[Start Reading passage]
You Call That A Tendency?

Charting the Irish offense from Saturday’s game against North Carolina leads to a painful—yet obvious—conclusion: Notre Dame offensive coordinator Mike Haywood telegraphs the pass. It is puzzling how the Irish still managed 383 yards through the air, a testament to the talent Notre Dame has on offense.

Disclaimer: The following analysis excludes the first two drives of the game (11 plays). I was unable to analyze this due to broadcasting/programming issues. Additionally, sacks were not counted as rushing attempts and the lost yardage from sacks wasn’t included in this analysis. It is expected that these 11 plays and the four sacks will not significantly alter the analysis or conclusions of said analysis.

Out of convenience I will use the personnel grouping nomenclature found here. The Irish ran only five personnel groupings against the Tar Heels: Jax, Half, Regular, Two Tites, and Goal Line. Nota Bene: multiple formations can be run out of each personnel grouping. These groupings merely denote which players take the field, not the formation used by the offensive coaching staff. A short summary of each package is as follows:

  • Jax: 1 TE, 4 WR
  • Half: 1 RB, 1 TE, 3 WR
  • Regular: 1 RB, 1 FB, 1 TE, and 2 WR
  • Two Tites: 1 RB, 1 FB, 2 TE, and 1 WR
  • Goal Line: 1 RB, 1 FB, 3 TE

This is typical of head coach Charlie Weis’ offense. His game plans frequently involve only a few personnel groupings designed to generate the best mismatches on the field. Play packages are used within each grouping to convert down and distance situations.

The “heavy” (due to the number of fullbacks and tight ends used) groupings—Regular, Two Tites, and Goal Line—were used on only four plays, all of which were rushing attempts. Approximately 94 percent of plays utilized Jax or Half making them the two preferred personnel groupings.

The Irish were most effective throwing the ball out of Jax, averaging 8.9 yards per attempt out of this four wide receiver set. Excluding the two rushing attempts from the Two Tites personnel grouping, the most proficient running personnel was Half. The 14 rushing attempts out of Half managed 4.9 yards per carry.
[End Reading passage]
[Start Supplied material]
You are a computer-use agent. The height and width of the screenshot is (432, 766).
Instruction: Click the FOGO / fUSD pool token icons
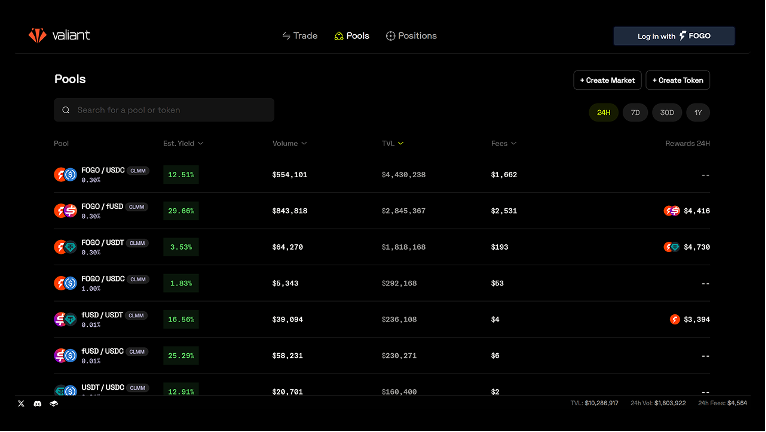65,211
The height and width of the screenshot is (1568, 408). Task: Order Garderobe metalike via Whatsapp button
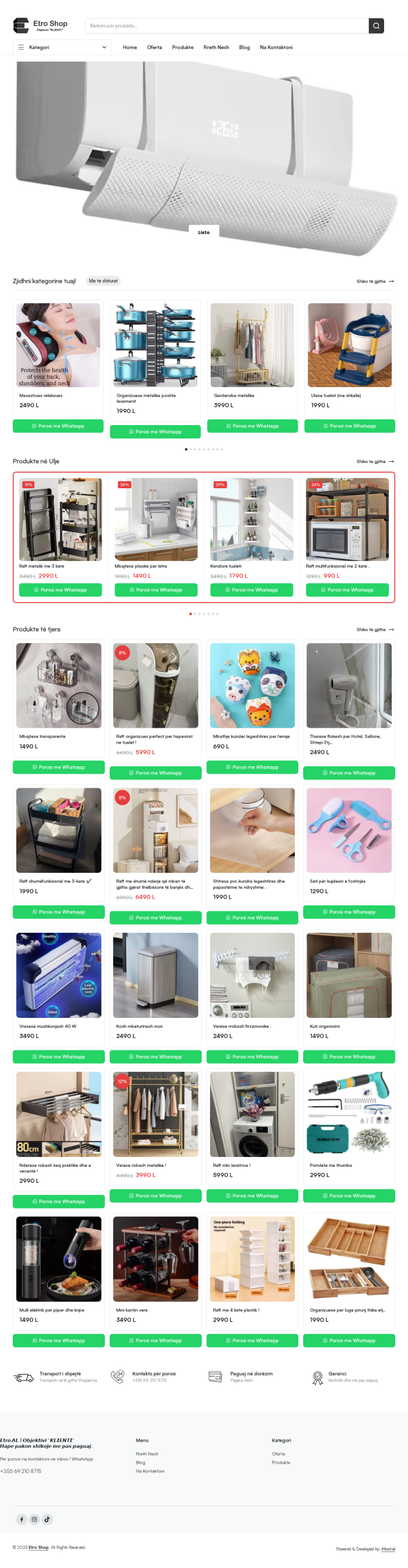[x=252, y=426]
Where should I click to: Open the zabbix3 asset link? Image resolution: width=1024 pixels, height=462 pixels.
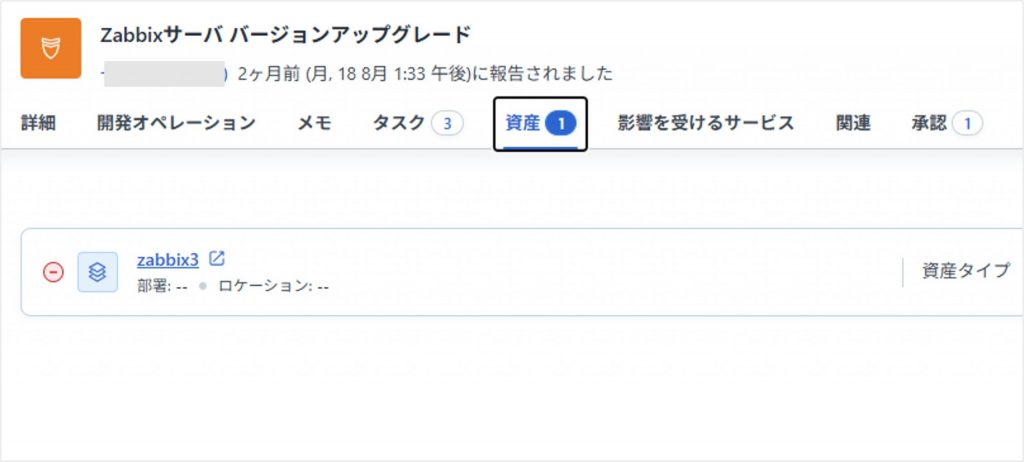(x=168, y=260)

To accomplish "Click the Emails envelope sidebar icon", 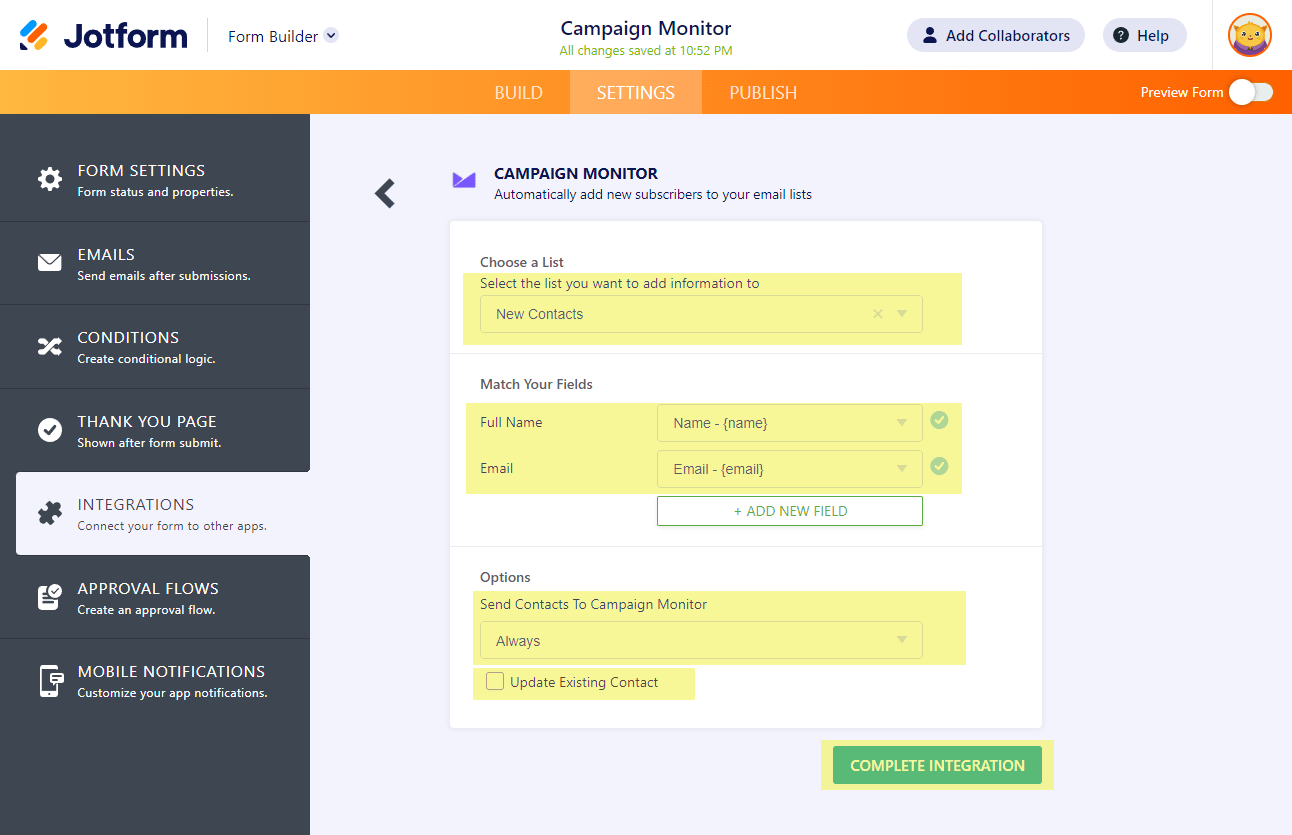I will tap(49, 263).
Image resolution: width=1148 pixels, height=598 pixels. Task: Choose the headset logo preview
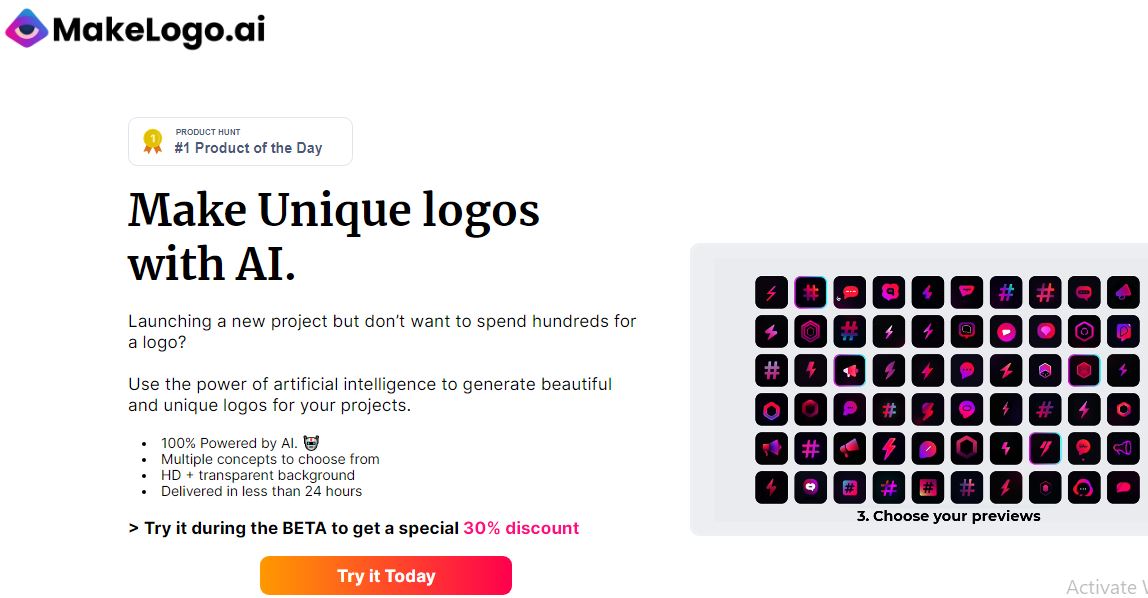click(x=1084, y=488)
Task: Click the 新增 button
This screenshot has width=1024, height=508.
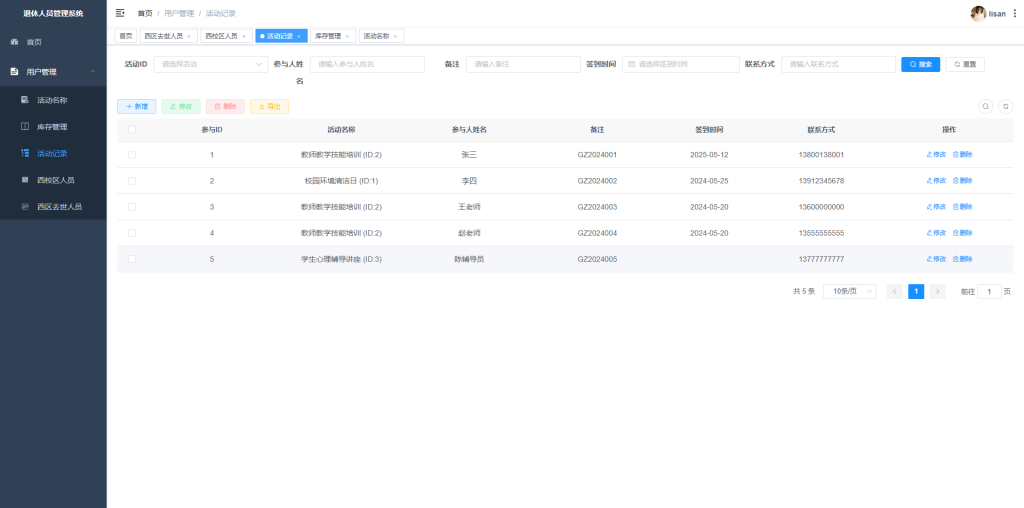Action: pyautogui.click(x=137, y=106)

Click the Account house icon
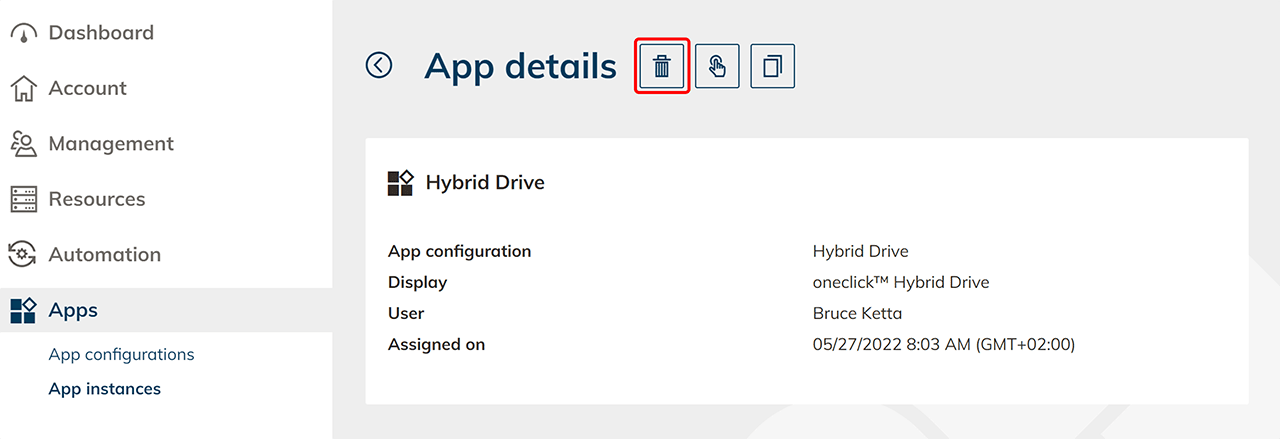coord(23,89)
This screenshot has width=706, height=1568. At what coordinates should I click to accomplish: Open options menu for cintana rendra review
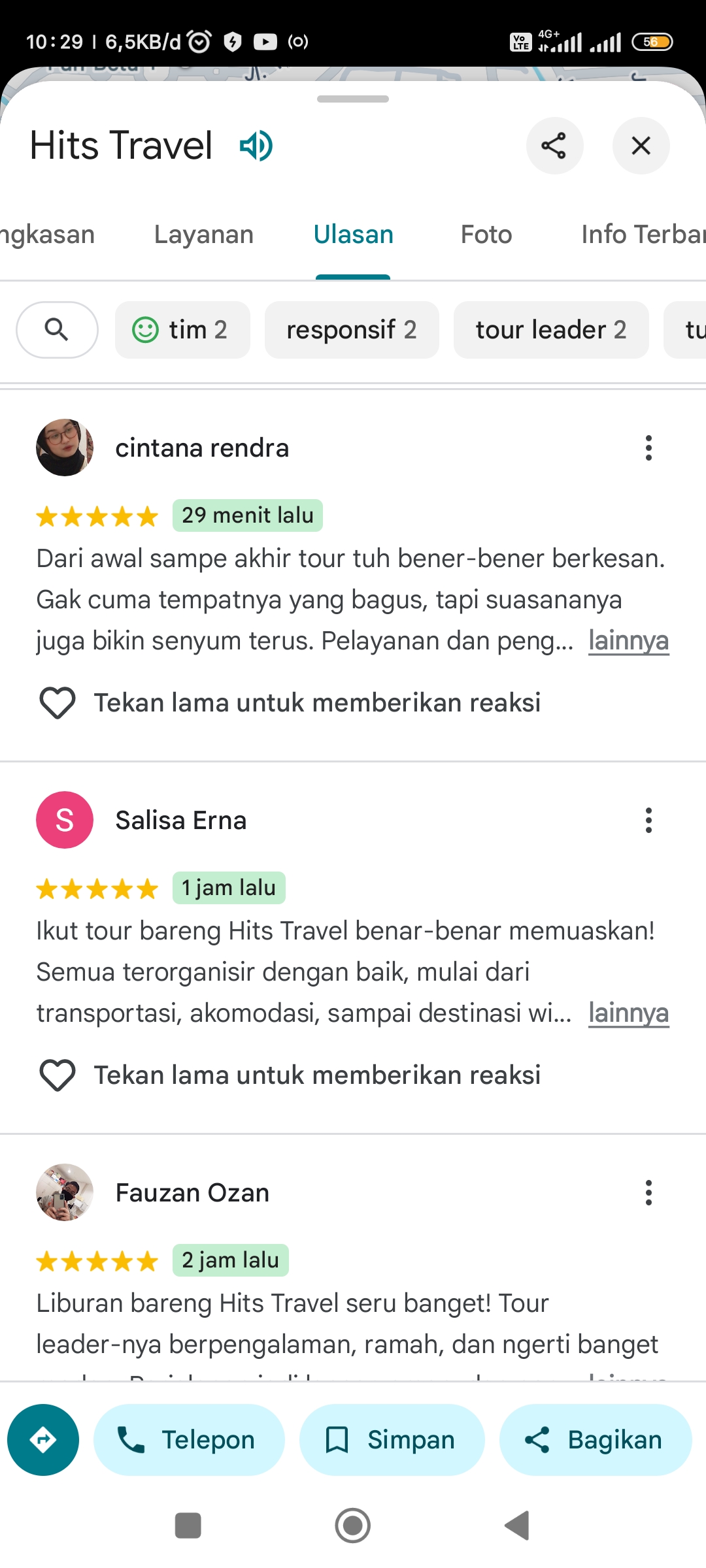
[End Supplied material]
* [Jobs]
- 1) Copy the passage from the Notre Dame offense analysis word for word, starting at "You Call That" and ending at "of said analysis.".
- 2) Collect every line of the entries that contains the string "button", matching case exactly.

* [Answer list]
- 1)
You Call That A Tendency?

Charting the Irish offense from Saturday’s game against North Carolina leads to a painful—yet obvious—conclusion: Notre Dame offensive coordinator Mike Haywood telegraphs the pass. It is puzzling how the Irish still managed 383 yards through the air, a testament to the talent Notre Dame has on offense.

Disclaimer: The following analysis excludes the first two drives of the game (11 plays). I was unable to analyze this due to broadcasting/programming issues. Additionally, sacks were not counted as rushing attempts and the lost yardage from sacks wasn’t included in this analysis. It is expected that these 11 plays and the four sacks will not significantly alter the analysis or conclusions of said analysis.

- 2)
The height and width of the screenshot is (1568, 408). Task: Order Garderobe metalike via Whatsapp button
Task: Click the 新增 button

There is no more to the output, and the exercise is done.